David Lambert (Dirigeant de FuturGo) : Eric Mellet et Philippe Pierre, vous défendez l’idée que nous vivons un temps de remise en cause de la centralité du travail dans nos vies, la quête du bonheur étant devenue un horizon indépassable de notre temps.
Si « Grande Démission » ou « Grand Bouleversement » il y a, ils seraient d’abord à interpréter, selon vous, à l’aune d’une civilisation du confort matériel et de la transformation de la notion d’effort moral et physique. Le plaisir, dans notre société, si possible immédiat, ne serait plus un péché mortel qu’il faudrait repousser avec horreur mais, selon Pascal Bruckner, un cadeau à recevoir avec bienveillance comme la preuve même de notre humanité[1]. Jouir sans entrave, est-ce bien cela ?
Notre société a fait naître un nouvel impératif autour de la quête du bonheur dans sa vie et du bien-être dans la sphère du travail. La réalisation de soi, le développement personnel, le coaching, le souci de soi consacrent, par exemple, cette « présence psy »[2] grandissante en entreprise et en organisation.

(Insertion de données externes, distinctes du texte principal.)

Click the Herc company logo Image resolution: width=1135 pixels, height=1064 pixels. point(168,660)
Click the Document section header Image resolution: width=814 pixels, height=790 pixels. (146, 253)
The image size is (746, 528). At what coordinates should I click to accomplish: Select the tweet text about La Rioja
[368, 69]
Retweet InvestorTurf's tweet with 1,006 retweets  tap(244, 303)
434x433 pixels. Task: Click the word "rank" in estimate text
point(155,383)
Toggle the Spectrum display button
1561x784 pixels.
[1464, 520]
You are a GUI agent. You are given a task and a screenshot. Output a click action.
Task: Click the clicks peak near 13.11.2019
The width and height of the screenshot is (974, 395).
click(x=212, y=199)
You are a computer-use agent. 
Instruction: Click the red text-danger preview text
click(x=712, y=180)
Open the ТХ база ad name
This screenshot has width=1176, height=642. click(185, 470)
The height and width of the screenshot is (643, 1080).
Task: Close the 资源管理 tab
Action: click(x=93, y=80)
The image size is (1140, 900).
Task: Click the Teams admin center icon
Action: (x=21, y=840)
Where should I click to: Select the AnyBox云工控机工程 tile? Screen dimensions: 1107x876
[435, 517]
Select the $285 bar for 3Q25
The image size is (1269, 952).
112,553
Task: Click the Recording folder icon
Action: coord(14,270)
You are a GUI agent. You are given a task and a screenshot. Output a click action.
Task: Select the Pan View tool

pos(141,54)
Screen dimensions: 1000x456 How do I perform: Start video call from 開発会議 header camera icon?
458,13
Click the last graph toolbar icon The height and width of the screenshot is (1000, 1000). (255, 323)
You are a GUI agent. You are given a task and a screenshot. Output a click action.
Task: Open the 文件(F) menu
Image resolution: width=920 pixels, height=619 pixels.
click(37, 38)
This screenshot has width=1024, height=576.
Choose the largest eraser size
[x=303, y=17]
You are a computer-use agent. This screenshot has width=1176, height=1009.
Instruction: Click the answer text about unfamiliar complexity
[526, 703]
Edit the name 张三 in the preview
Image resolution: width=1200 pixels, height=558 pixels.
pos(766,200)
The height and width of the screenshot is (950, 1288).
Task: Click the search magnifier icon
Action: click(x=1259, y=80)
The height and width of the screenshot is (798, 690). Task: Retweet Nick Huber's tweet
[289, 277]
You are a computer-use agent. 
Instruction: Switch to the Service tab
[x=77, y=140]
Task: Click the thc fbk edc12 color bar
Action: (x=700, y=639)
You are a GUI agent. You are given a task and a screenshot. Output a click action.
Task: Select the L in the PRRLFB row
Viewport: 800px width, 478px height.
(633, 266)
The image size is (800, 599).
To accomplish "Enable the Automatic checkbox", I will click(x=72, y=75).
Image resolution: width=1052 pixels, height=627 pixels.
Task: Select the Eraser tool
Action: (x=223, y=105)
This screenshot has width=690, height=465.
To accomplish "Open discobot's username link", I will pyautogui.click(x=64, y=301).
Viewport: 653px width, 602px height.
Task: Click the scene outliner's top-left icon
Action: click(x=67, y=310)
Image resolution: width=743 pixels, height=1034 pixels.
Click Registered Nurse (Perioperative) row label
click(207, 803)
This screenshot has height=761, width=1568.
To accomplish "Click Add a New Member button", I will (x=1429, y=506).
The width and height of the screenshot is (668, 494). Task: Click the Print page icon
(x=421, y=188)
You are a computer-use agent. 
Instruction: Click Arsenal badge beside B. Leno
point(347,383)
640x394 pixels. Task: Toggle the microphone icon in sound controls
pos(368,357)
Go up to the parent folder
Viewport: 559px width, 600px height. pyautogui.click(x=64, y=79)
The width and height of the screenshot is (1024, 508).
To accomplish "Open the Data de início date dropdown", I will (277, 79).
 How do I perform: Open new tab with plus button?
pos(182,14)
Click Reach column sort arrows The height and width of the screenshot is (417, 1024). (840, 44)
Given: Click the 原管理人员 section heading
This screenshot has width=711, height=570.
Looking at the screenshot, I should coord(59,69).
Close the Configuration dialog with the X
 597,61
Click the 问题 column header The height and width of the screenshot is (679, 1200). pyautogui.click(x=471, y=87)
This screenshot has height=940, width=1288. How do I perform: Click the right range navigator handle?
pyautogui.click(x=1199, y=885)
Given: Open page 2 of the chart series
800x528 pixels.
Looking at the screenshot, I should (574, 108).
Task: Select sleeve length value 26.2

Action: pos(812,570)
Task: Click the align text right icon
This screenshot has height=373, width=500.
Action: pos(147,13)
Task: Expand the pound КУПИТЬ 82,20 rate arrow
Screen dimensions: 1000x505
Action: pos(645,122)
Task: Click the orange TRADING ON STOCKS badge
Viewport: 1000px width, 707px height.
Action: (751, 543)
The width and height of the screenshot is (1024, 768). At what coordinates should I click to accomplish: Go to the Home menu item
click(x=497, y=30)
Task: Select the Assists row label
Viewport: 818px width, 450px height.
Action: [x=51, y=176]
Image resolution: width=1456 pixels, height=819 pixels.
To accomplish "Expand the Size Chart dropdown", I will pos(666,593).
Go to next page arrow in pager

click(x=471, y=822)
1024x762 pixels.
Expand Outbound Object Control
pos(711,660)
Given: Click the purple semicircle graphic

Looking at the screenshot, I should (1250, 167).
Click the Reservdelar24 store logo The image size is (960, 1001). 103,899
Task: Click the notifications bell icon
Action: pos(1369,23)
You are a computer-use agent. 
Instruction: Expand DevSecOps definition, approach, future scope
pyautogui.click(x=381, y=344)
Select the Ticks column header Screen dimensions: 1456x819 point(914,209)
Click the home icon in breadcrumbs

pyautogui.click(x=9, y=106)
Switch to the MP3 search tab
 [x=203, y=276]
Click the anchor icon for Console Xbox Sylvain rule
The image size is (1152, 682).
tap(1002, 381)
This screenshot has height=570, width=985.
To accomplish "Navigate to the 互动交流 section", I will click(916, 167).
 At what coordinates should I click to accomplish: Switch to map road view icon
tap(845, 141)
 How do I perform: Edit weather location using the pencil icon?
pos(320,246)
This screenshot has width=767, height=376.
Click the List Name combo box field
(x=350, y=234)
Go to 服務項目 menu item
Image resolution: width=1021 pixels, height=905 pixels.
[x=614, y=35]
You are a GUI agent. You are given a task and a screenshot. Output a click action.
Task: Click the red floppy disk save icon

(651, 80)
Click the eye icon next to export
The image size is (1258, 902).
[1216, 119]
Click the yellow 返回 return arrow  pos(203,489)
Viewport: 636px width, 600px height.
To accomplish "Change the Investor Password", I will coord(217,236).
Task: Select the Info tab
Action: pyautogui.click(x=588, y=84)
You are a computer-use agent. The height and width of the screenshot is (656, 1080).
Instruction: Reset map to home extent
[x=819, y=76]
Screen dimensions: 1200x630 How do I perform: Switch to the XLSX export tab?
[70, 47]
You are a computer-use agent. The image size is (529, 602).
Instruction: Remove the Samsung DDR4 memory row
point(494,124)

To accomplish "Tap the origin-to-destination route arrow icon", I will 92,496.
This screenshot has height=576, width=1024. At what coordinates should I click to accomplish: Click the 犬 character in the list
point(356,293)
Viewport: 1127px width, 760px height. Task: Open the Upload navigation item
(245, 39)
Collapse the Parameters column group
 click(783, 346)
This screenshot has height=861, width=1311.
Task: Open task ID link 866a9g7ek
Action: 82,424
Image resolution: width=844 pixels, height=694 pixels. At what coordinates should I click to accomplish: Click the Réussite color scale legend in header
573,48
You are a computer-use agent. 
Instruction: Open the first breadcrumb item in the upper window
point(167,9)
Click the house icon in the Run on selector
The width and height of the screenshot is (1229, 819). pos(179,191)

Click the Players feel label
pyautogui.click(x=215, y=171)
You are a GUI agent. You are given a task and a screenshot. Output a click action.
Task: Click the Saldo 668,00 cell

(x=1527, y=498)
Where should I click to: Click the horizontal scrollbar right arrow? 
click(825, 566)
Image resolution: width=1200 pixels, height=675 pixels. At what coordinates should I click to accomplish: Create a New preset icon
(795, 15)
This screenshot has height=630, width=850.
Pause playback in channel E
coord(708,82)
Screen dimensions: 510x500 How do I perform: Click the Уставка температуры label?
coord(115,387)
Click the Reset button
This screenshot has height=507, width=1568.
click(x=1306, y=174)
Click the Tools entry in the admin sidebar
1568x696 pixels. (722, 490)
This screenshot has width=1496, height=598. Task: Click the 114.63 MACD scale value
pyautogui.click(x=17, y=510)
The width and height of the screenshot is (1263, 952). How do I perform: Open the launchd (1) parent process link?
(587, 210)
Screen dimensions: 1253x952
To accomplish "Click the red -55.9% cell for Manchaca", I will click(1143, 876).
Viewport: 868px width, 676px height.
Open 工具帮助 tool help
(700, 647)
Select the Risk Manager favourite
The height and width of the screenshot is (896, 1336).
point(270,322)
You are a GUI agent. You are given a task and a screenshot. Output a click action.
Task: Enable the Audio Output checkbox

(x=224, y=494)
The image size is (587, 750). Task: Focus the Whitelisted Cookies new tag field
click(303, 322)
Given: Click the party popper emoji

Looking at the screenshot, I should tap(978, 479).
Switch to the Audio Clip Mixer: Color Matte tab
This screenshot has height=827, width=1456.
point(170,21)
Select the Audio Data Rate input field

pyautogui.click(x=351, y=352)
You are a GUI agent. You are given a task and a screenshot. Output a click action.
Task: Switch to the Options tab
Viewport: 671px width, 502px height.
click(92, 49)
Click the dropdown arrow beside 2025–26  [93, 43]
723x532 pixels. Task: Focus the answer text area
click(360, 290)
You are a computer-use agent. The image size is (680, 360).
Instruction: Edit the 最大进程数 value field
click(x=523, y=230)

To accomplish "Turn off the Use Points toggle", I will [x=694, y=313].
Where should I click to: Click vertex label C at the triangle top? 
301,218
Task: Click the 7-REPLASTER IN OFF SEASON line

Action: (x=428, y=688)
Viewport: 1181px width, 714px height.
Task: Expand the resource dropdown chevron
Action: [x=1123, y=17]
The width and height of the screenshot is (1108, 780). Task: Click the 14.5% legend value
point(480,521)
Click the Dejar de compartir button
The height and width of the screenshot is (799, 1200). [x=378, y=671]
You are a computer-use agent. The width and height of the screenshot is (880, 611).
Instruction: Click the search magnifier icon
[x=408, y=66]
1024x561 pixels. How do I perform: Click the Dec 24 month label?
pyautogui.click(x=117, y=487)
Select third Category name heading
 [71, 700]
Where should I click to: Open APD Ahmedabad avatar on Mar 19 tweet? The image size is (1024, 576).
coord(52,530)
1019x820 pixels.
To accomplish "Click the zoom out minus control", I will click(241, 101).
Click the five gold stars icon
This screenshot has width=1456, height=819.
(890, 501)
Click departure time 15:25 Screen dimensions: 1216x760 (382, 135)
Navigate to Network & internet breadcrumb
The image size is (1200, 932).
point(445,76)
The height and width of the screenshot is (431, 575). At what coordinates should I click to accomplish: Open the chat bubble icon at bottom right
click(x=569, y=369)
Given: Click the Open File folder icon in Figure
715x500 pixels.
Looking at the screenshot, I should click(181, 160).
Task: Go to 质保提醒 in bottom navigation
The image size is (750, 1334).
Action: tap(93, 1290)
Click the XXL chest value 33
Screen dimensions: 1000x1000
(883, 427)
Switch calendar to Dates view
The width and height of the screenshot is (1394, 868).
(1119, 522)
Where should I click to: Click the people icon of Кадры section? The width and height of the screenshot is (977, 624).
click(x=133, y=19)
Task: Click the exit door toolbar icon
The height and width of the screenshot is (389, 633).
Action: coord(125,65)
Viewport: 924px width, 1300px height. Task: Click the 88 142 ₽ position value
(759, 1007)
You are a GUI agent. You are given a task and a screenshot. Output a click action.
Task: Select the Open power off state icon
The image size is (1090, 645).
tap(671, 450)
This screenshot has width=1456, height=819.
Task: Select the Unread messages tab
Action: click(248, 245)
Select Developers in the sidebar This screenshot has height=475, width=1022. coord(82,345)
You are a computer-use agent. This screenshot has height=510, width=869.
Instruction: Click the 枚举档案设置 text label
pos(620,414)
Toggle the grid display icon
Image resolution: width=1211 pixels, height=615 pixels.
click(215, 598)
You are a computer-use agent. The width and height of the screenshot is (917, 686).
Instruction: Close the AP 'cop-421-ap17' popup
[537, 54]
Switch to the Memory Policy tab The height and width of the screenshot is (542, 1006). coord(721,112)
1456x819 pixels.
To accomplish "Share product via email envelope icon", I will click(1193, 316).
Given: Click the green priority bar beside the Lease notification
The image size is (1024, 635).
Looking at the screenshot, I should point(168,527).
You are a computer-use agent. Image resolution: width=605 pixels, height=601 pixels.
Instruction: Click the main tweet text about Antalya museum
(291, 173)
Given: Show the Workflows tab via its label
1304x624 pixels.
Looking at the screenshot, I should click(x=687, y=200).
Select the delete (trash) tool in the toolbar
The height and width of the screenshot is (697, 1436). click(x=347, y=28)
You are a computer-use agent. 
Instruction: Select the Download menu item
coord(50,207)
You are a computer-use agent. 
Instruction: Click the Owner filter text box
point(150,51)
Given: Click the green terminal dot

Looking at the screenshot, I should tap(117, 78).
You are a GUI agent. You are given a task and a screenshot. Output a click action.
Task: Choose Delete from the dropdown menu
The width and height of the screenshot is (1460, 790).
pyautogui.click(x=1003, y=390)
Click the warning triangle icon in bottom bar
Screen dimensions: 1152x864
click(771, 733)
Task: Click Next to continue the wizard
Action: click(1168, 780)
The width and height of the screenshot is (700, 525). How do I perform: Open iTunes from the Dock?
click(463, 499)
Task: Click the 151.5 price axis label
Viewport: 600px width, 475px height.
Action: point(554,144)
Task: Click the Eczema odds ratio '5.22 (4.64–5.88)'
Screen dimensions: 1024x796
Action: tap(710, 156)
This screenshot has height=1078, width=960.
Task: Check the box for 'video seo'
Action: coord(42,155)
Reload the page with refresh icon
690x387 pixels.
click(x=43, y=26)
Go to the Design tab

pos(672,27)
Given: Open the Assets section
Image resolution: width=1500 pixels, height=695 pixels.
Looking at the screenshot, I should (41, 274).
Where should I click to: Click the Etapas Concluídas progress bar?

Avec nombre de personnes démissionnaires jeunes ou moins jeunes d’ailleurs - qui « votent avec leurs pieds » et veulent « profiter maintenant » – nous semblons passer massivement du « vivre pour travailler » au « travailler pour vivre ». Le plaisir est moteur de l’action. Il ne s’agit plus tant « de se réaliser » par le travail que, plus modestement, de s’y sentir bien. Il s’agit de sortir de ses « six mètres », dirait-on au football, pour souligner le refus d’une vie de sacrifice et de camper en « surface de réparation » afin de profiter d’un certain confort, de siestes sur le lieu de travail, de salles de repos et de jeux. La philosophe Elsa Godart parle même « d’un droit à la défonce (même au boulot), à l’éclat, au shoot d’intensité quotidien »[3].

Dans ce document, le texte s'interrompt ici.